O parecer desfavorável de qualquer um dos clínicos consultados ou da CVA implica obrigatoriamente o cancelamento de todo o processo. Mas, em qualquer das fases, uma vez informado dessa decisão e dos seus fundamentos, o doente pode reiniciar o processo, abrindo novo processo clínico. O doente também pode, por iniciativa própria e a qualquer momento, desistir do processo.

Quem decide o método?

Chegada a fase da concretização, o médico orientador, "de acordo com a vontade do doente, combina o dia, hora, local e método a utilizar para prática da morte medicamente assistida". É ao próprio doente que cabe decidir se opta pelo suicídio medicamente assistido ou pela eutanásia. Esta decisão também deve ser consignada por escrito.

E se o doente ficar inconsciente?

O "procedimento é interrompido e não se realiza, salvo se o doente recuperar a consciência e mantiver a sua decisão".

Onde se realiza?

Em estabelecimentos do Serviço Nacional de Saúde, do setor social ou privado. O doente pode escolher outro local - por exemplo, o domicílio - mas essa escolha fica condicionada à avaliação do médico orientador.

É permitida a objeção de consciência?

Sim. De acordo com os projetos "nenhum profissional de saúde pode ser obrigado a praticar ou ajudar ao ato de morte medicamente assistida de um doente se, por motivos clínicos, éticos ou de qualquer outra natureza, entender não o dever fazer, sendo assegurado o direito à objeção de consciência a todos os que o invoquem".

Os profissionais de Saúde são favoráveis?

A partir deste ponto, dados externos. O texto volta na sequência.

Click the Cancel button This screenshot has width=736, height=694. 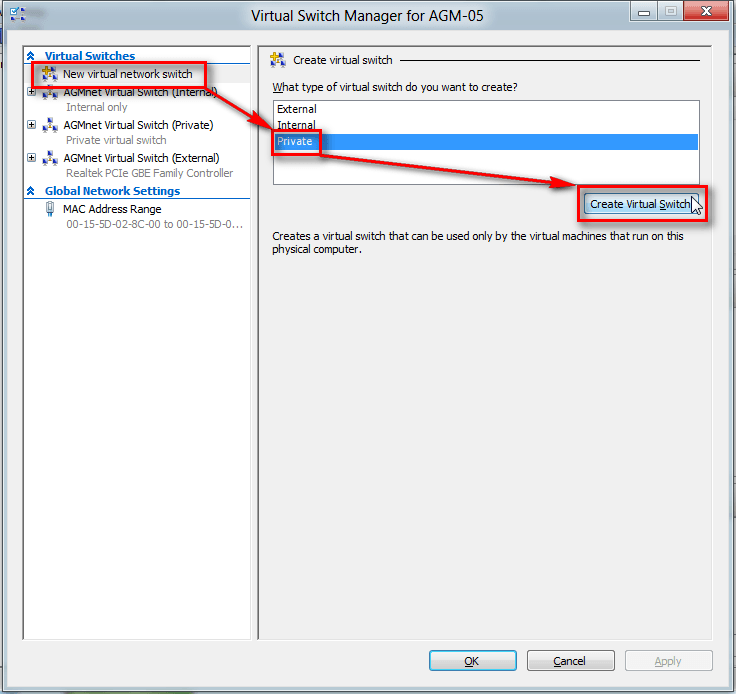[570, 661]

A Ordem dos Médicos e a Ordem dos Enfermeiros são contra a despenalização da morte medicamente assistida. Uma posição assumida nas discussões anteriores deste tema e já reiterada em relação ao projeto de lei apresentado pelo Bloco de Esquerda. Tendo sido o primeiro dos quatro a ser apresentado nesta sessão legislativa, já conta com um parecer das duas ordens, novamente em sentido contrário à despenalização.

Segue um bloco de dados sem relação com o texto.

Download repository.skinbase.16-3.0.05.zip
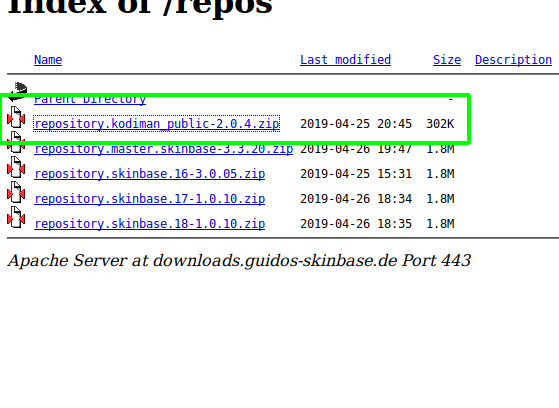 [150, 174]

A ser aprovado, o diploma vai já para Belém?

Não. Previsivelmente, isso só deve acontecer na próxima sessão legislativa, a partir de meados do mês de setembro, dado que o processo legislativo está a ser reiniciado, com a consulta de várias entidades. Os vários partidos podem também solicitar novas audições. Uma vez terminado o trabalho na especialidade (artigo a artigo), a proposta terá ainda de ir a votação final global. Dado que o texto é alterado, o Presidente da República mantém os poderes em pleno: pode mandar para o TC, vetar politicamente ou promulgar.